By Cleve Wootson, The Washington Post
The bottle of orange juice cost $5 at ShopRite, but Tayeb Souami’s wife had found the same brand on sale for $2.50 elsewhere. Yes, it was only 250 pennies, but every one of them mattered to a family that had just refinanced its home and had a daughter headed to college.
So on May 19, Souami dutifully trudged back to the store in Hackensack, N.J. — OJ and receipt in hand.
But at the customer service counter, he saw a sign for the Powerball jackpot, which had ballooned to $306 million at that point, according to video of Souami’s news conference posted by CBS New York. He liked the number and was feeling lucky, so he purchased two tickets using the money he got from the returned orange juice and mostly forgot about the lottery for the rest of the day.
The next morning, it was more errands.

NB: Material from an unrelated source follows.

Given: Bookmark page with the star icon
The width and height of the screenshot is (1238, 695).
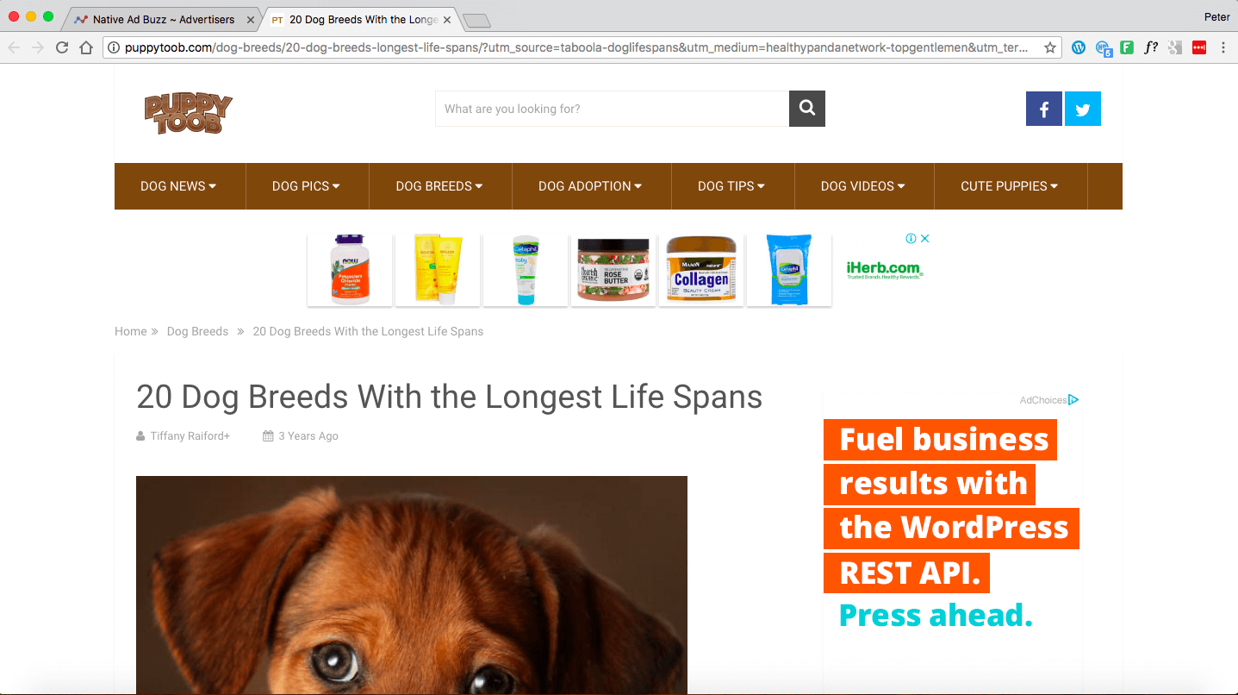Looking at the screenshot, I should pyautogui.click(x=1049, y=48).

Souami, 55, had some work to do in the yard, but he also wanted to get his car washed while his wife stayed at their home in Little Ferry, preparing meals for the week.
But on the way to the carwash, he stepped into a 7-Eleven convenience store to check the tickets.
“I scanned the first ticket. It wasn’t a winner. And the second ticket it was good, but always I see $2, $4, but that day I see, ‘Must be seen by the retailer.’ I scan it again and it [said the same thing]. And I say to the lady, I hand it to the lady and I say ‘Can you check? I think your machine is not working.’
Souami said the clerk scanned the ticket and said, “Oh, my God!”
“My heart, it was just beating beating, beating,” he told reporters. “And she kept saying, ‘Oh, my God. Oh, my God.’ It’s like when you see a “Tom and Jerry” cartoon: The heart goes boom boom boom boom.”
Souami, a father of two who immigrated from an undisclosed country in Africa in 1996, had purchased the sole winning ticket. The winning numbers were 3, 6, 9, 17, 56 and the Powerball 25, according to NewJersey.com. His odds of winning were one in 292.2 million. He described himself as an occasional lottery player, more likely to play when the prize reaches a high amount.
After learning he was a winner, he spent the next three weeks planning the rest of his life.
Souami, who until very recently was an accountant for a food importing company, said he wanted to make sure the 200 people he works with would be okay before he quit.
The father of two decided to take the $183 million cash payout and remain in his New Jersey home town. He’ll pay off his recently refinanced home, pay for his daughter’s college tuition and pay off his own college loans.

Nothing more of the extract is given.